Thomas Coville ne cache pas sa hâte de sortir de ce foutu Indien qui lui a toujours fait des misères. Et il n’est pas le seul à le maudire. Dans les parages des Iles Kerguelen, un monde de « creux et de bosses », quelques skippers du Vendée Globe viennent de payer comptant la brutalité des vagues. Pour Olivier de Kersauson, « l’Indien a toujours mis au supplice les marins », « La mer est froide et dure », « Une auberge à punaises », « Une vraie souillon », « l’indien est un océan coléreux qui demande aux marins des prix d’audace et de vertu ». Et ce n’est pas le skipper de Sodeb’O, ex équipier de Kersauson sur un Jules Verne victorieux, qui va dire le contraire.
Encore quelques milles jusqu’à la Tasmanie et Thomas quittera sans regret l’Indien, un Indien qui l’a meurtri. Il a perdu du temps et le temps dans un record, il n’y a que cela qui compte. C’est après lui et lui seul que court le marin. Le Maxi Trimaran a franchi cette nuit, à minuit, la longitude du Cap Leeuwin, après 25 jours et 9 heures de mer et avec un retard de 2 jours et 18 heures sur le temps de Francis Joyon. Pas dramatique mais tellement vexant d’autant plus que le skipper de Sodeb’O avait travaillé dur et rattrapé une partie de son retard en milieu de semaine. Même s’il se sait rapide, voir très rapide, même s’il a une confiance absolue dans son trimaran de 32 mètres, il se sait impuissant face au temps à propos duquel il ressent « une fois de plus cette rage de compétiteur avec la vanité qu’elle comporte de savoir que le temps s'échappe et que l'on ne maitrise pas tout. Cette prétention toute masculine de croire que l'on peut tout prévoir, anticiper et comprendre, tout mettre dans des cases et des boîtes ». Dès l’entrée dans l’Indien, un anticyclone malveillant l’avait rappelé à l’ordre lui barrant la route. Puis ce fut un long run magnifique, quelques belles journées de glisse stoppées net juste avant le cap Leeuwin par une phase de transition assassine entre deux dépressions « ces zones où rien ne se décide et où tout se subit, des zones de cauchemar qui mettent les nerfs des marins à vifs ». Thomas aura perdu un jour et demi entre Bonne Espérance et la pointe sud de l’Australie. Il se trouve ce soir à moins de 800 milles de la Tasmanie qui signe la fin de l’Indien et l’entrée dans le Pacifique qu’il devrait attendre d’ici deux jours.

samedi 13 décembre 2008 :
Leeuwin dans la nuit
Sodeb'O est actuellement à 140 milles de la longitude du Cap Leeuwin, situé à la pointe occidentale de l'Australie.
Le Maxi Trimaran progresse entre 15 et 16 nœuds et devrait franchir ce second Cap dans 8 à 9 heures.
Le vent soufflant actuellement au Sud-Sud Est à la force de 13/15 nœuds va adonner dans les heures à venir, c’est à dire basculer progressivement au Sud-Ouest, en se renforçant jusqu’à une vingtaine de nœuds.
Rappelons que l’année dernière, Francis Joyon avait mis 22 jours, 15 heures, 28 minutes pour rallier Brest au Cap Leeuwin et 7 jours, 8 heures, 12 minutes depuis Bonne Espérance. Thomas aura autour de trois jours de retard sur le détenteur du record.

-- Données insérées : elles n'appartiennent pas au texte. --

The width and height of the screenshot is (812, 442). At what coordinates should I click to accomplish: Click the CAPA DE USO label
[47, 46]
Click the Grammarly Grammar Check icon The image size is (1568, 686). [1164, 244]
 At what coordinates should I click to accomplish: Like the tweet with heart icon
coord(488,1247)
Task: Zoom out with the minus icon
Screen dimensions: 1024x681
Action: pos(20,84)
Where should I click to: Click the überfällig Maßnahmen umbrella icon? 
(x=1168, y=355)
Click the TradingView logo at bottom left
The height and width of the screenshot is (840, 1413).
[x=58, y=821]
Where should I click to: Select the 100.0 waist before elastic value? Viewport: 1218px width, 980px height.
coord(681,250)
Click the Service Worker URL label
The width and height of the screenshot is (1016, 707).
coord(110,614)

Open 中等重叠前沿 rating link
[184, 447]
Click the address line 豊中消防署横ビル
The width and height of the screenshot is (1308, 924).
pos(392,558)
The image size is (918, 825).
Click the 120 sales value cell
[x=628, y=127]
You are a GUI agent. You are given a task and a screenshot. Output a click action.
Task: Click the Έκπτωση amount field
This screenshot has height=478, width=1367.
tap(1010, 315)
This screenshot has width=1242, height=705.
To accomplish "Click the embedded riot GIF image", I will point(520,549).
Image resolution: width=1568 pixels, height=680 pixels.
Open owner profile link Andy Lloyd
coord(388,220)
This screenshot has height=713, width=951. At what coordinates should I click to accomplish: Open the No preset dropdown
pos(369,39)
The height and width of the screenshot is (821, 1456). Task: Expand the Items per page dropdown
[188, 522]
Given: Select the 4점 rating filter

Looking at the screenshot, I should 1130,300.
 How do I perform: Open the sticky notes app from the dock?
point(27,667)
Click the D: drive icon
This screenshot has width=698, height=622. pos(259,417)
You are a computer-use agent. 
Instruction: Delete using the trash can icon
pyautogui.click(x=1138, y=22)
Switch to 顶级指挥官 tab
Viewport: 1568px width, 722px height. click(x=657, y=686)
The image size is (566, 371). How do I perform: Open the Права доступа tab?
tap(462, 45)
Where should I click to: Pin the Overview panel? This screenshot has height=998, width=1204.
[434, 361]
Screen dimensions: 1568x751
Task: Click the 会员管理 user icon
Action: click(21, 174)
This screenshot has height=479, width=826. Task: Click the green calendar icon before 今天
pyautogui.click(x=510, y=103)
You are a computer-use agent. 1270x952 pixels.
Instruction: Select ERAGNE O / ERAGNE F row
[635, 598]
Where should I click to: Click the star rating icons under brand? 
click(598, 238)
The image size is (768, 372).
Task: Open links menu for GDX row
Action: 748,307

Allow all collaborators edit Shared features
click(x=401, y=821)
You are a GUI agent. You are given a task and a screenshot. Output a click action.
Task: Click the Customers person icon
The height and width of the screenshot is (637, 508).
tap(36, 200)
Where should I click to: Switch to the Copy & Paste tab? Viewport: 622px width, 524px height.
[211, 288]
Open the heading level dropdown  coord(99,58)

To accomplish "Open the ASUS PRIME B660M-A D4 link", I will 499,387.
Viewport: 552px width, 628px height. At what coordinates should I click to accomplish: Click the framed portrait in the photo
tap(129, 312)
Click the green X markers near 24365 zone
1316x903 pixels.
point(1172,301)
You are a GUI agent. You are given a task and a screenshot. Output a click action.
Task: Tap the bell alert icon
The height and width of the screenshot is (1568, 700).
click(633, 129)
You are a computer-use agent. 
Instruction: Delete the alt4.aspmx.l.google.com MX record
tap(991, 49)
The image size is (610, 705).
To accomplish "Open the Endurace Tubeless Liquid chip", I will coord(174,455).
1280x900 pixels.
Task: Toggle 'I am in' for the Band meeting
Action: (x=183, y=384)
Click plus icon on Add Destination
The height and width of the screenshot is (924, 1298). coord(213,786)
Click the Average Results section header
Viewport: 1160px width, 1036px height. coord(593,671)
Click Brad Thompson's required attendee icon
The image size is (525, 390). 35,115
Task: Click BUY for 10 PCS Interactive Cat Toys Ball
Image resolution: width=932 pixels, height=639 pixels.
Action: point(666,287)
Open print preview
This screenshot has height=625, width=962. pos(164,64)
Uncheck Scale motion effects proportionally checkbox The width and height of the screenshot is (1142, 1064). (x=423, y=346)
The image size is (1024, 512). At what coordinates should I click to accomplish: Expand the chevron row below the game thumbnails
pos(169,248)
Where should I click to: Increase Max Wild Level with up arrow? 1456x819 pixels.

vendredi 12 décembre 2008 :
Un iceberg de 400 mètres de long !
Un glaçon grand comme quatre terrains de football dérive à 300 kilomètres dans le Sud-Est du Maxi Trimaran Sodeb'O.
Glace droit devant
L’iceberg a été photographié par satellite il y a 36 heures. Positionné alors à 51.41 Sud et 105.30 Est, sa dérive est estimée à 2 nœuds sur une trajectoire Est-Nord Est. « Nous pouvons supposer qu’un iceberg de cette taille est accompagné de plus petits. Des morceaux de glace qui ne sont pas aussi facilement repérables par satellite mais qui sont tout aussi dangereux, » explique Richard Silvani, prévisionniste chez Météo France et membre de la cellule de routage de Sodeb’O. « Nous disposons de relativement peu d’informations sur la présence et la dérive des icebergs en général, mais lorsque nous en avons comme ici, il faut agir en conséquence. C’est en partie pour cela que Thomas est remonté au Nord ces dernières heures, ».
Aller aussi chercher le vent au Nord
Par ailleurs, "le Maxi Trimaran traverse une zone de transition avant l’arrivée samedi d’une nouvelle dépression dans son Nord", explique Thierry Briend, boat cap'tain de Sodeb'O. "En restant au-dessus des 50èmes, Thomas compte attraper en arrière de cette dépression, un vent d’Ouest de 20 à 25 nœuds qui basculera ensuite au Sud-Ouest."
En attendant, le vent dans cette zone de transition a faibli autour des 10 nœuds depuis le milieu de la nuit. La vitesse de Sodeb’O est descendue provisoirement en dessous des 20 nœuds de moyenne mais c’est le prix à payer, d’une part, par mesure de sécurité, afin d’éviter la zone des glaces et d’autre part, pour bénéficier prochainement d’un vent soutenu pendant plusieurs jours.
Zones à risques
Il y a 24 heures, alors qu'il approchait des Kerguelen, Michel Desjoyeaux a croisé un bloc de glace d’environ 30 à 40 mètres de haut qui dérivait à moins d’un mille de son bateau. Même si Thomas est bien plus à l’Est désormais que les concurrents du Vendée Globe, il partage cette même angoisse de la rencontre avec des icebergs. Sachant que souvent les théories volent en éclat. Comme ici par exemple, où statistiquement le risque de glaces est plus élevé au niveau de la Nouvelle Zélande que dans la zone traversée actuellement par Sodeb'O.
Gelé
Comme l’eau, la température extérieure ne dépasse pas les 4 degrés. Le froid se renforce avec ce flux de Sud-Ouest, en provenance de l’Antarctique. Une sensation qui s'amplifie également lorsque le vent fouette le visage de Thomas. « Un froid qui pince et l'eau givre sur le pare-brise » comme l'explique le skipper qui a enfin eu " 20 minutes de soleil, les seules depuis 15 jours en fait".
Et de deux !
Sodeb’O franchira demain le Cap Leeuwin. Situé à la pointe Sud-Ouest de l’Australie, il est le second des trois grands caps jalonnant ce tour du monde, après Bonne Espérance et avant le Cap Horn. Il sonne aussi la sortie proche de l’Océan Indien, avec le passage, quelques jours plus tard, de l’Ile de Tasmanie, ouvrant la porte du Pacifique.

jeudi 11 décembre 2008 :
En pensant à Loïck
Thomas se confie, comme il sait si bien le faire. Le skipper de Sodeb'O traduit en quelques mots les sentiments qui l'animent durant la traversée de cet Océan Indien qu'il redoute tant.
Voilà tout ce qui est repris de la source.